--- START ---
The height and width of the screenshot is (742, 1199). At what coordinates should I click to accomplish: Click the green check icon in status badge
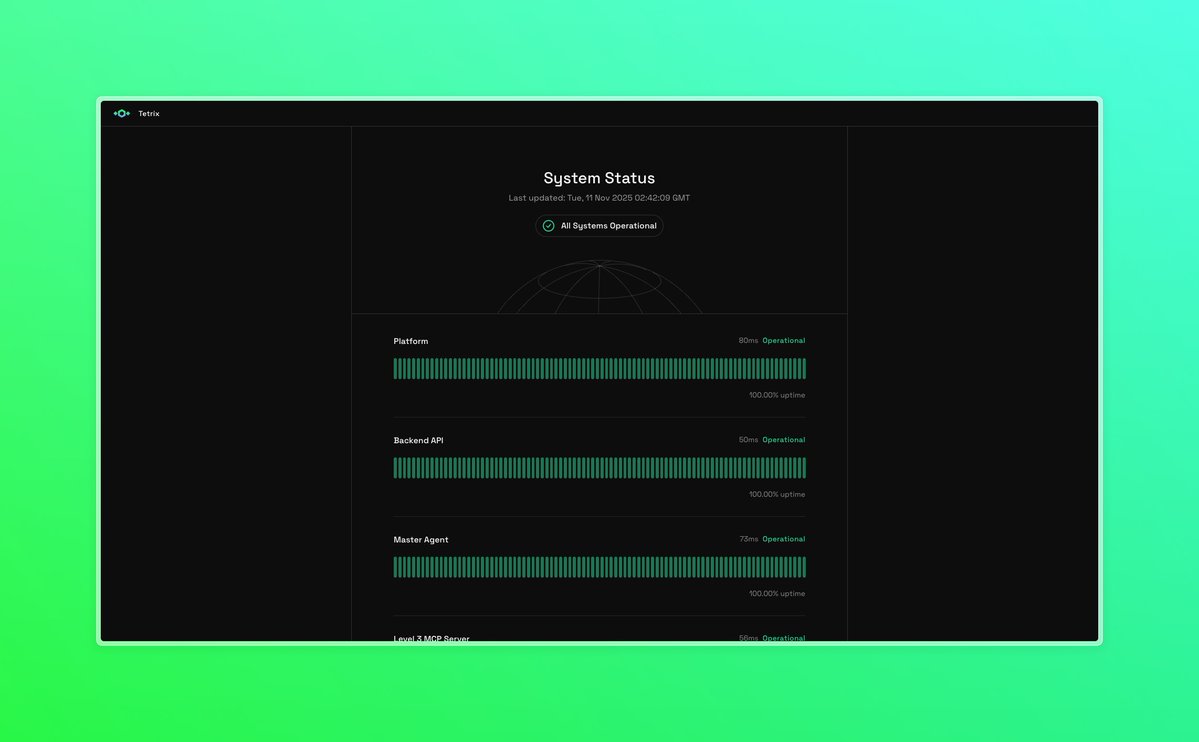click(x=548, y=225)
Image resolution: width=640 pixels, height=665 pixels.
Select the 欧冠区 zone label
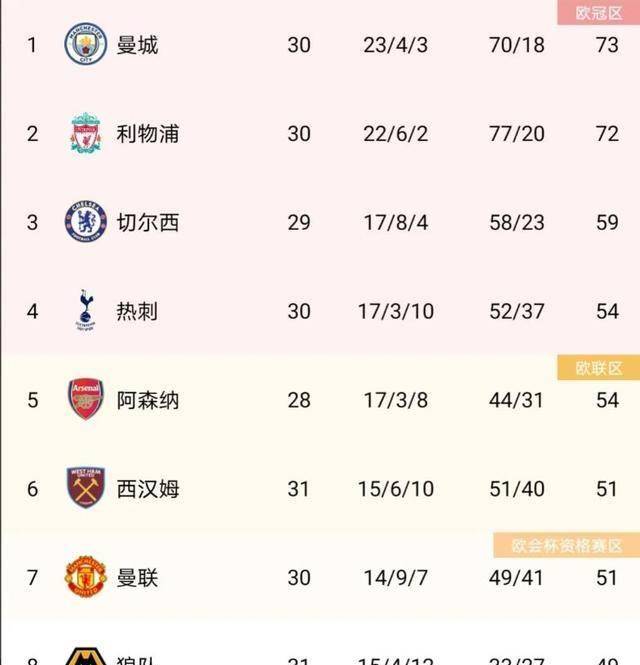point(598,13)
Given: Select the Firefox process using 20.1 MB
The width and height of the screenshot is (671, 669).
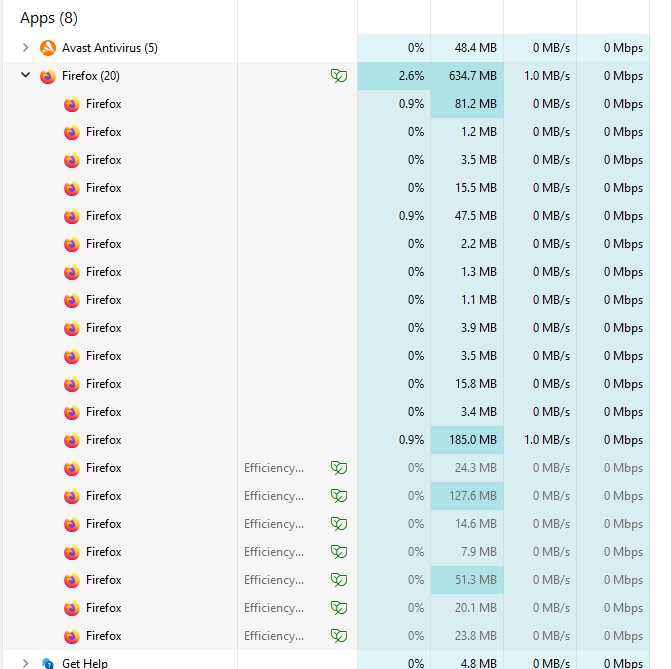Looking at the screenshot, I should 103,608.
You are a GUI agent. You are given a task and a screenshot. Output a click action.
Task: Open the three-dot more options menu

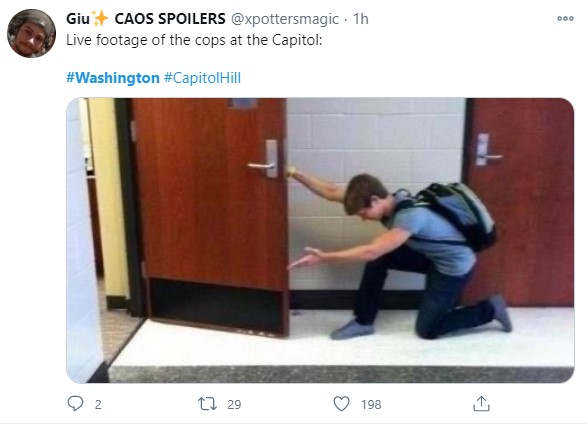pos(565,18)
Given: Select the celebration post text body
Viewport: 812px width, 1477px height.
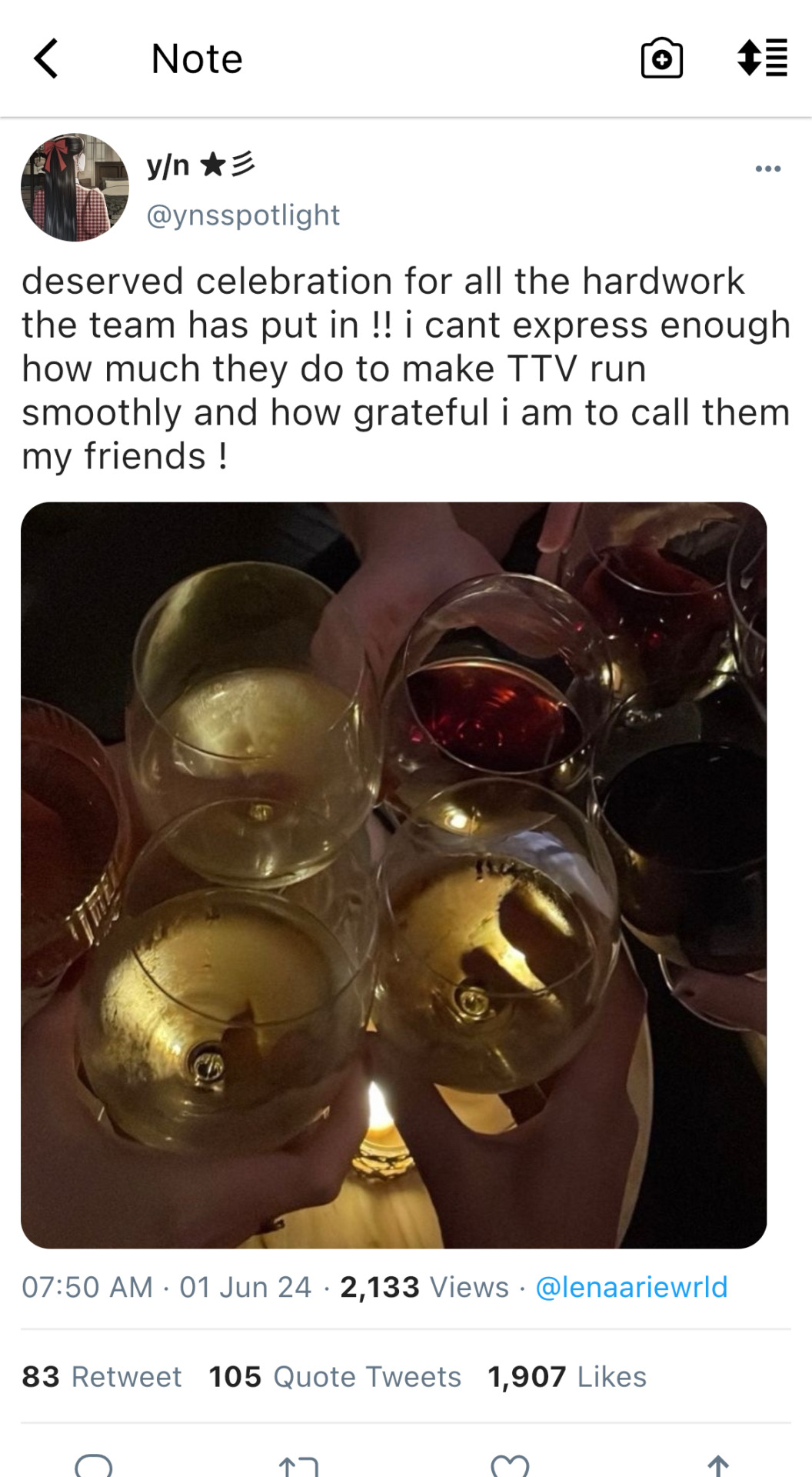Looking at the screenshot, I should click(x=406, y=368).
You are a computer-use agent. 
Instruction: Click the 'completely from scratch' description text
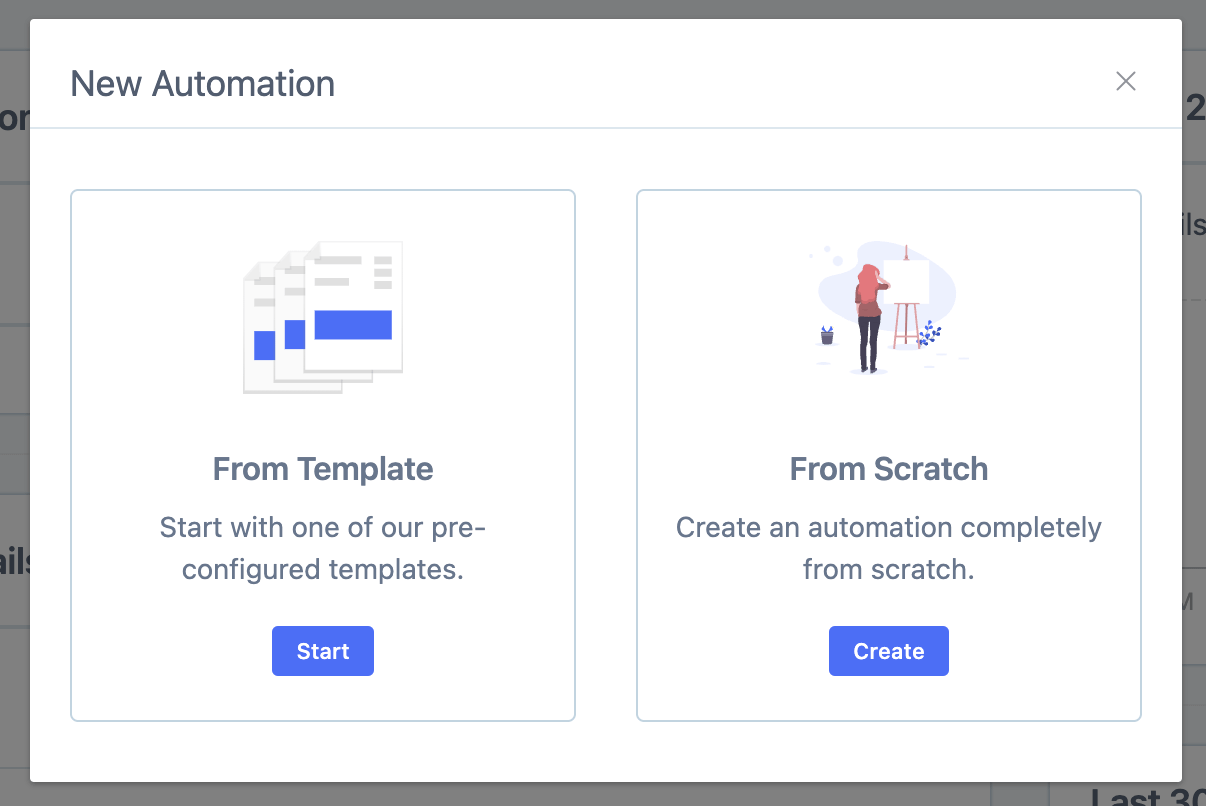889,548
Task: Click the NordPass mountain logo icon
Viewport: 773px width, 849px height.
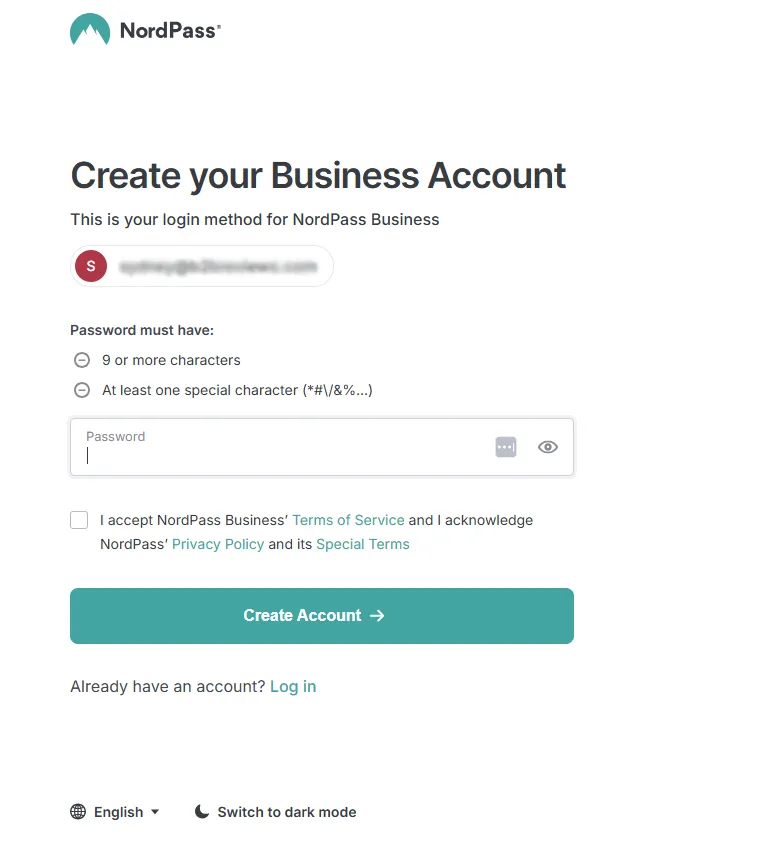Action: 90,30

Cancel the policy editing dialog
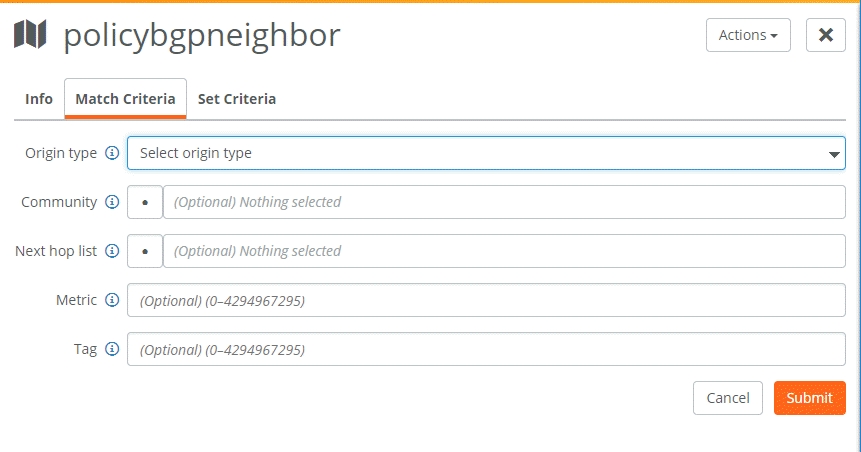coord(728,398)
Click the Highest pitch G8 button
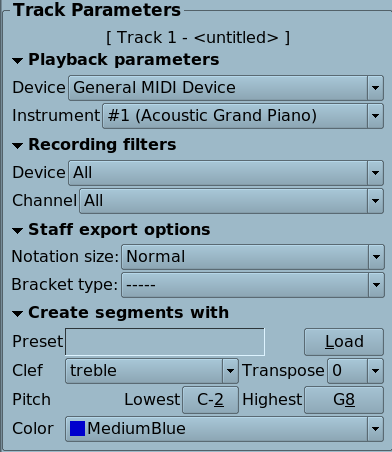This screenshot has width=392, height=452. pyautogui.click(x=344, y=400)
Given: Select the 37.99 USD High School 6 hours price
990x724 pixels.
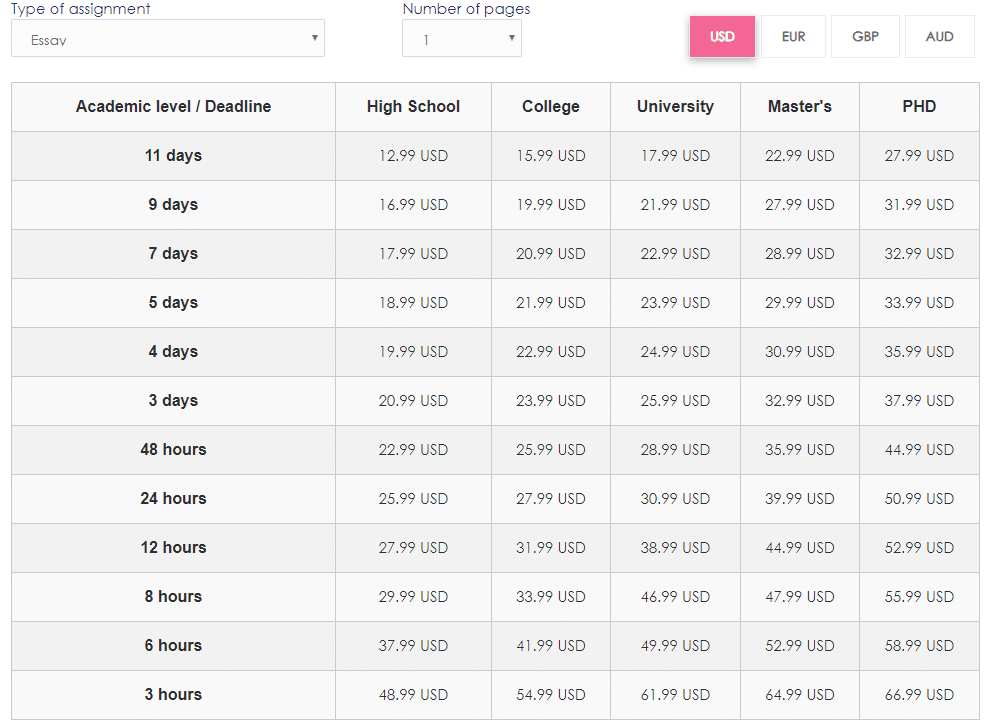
--- END ---
*TASK TO CARRY OUT*: Give the lines again exactly, starting where the entries begin and stopping once the line with "Given: Select the 37.99" is included; pictures are not copied.

*SOLUTION TO THIS PROBLEM*:
The height and width of the screenshot is (742, 1199). At what coordinates should I click to accomplish: Click the green check icon in status badge
click(x=548, y=225)
Image resolution: width=640 pixels, height=665 pixels.
Select the 欧冠区 zone label
point(598,13)
Given: Select the Firefox process using 20.1 MB
The width and height of the screenshot is (671, 669).
Looking at the screenshot, I should 103,608.
You are a GUI agent. You are given a task and a screenshot. Output a click action.
Task: Open the three-dot more options menu

pos(565,18)
Given: Select the celebration post text body
Viewport: 812px width, 1477px height.
Looking at the screenshot, I should click(x=406, y=368).
You are a computer-use agent. 
Instruction: Click the 'completely from scratch' description text
889,548
Task: Click the NordPass mountain logo icon
Viewport: 773px width, 849px height.
Action: 90,30

Cancel the policy editing dialog
coord(728,398)
Click the Highest pitch G8 button
This screenshot has width=392, height=452. pyautogui.click(x=344, y=400)
Given: Select the 37.99 USD High School 6 hours price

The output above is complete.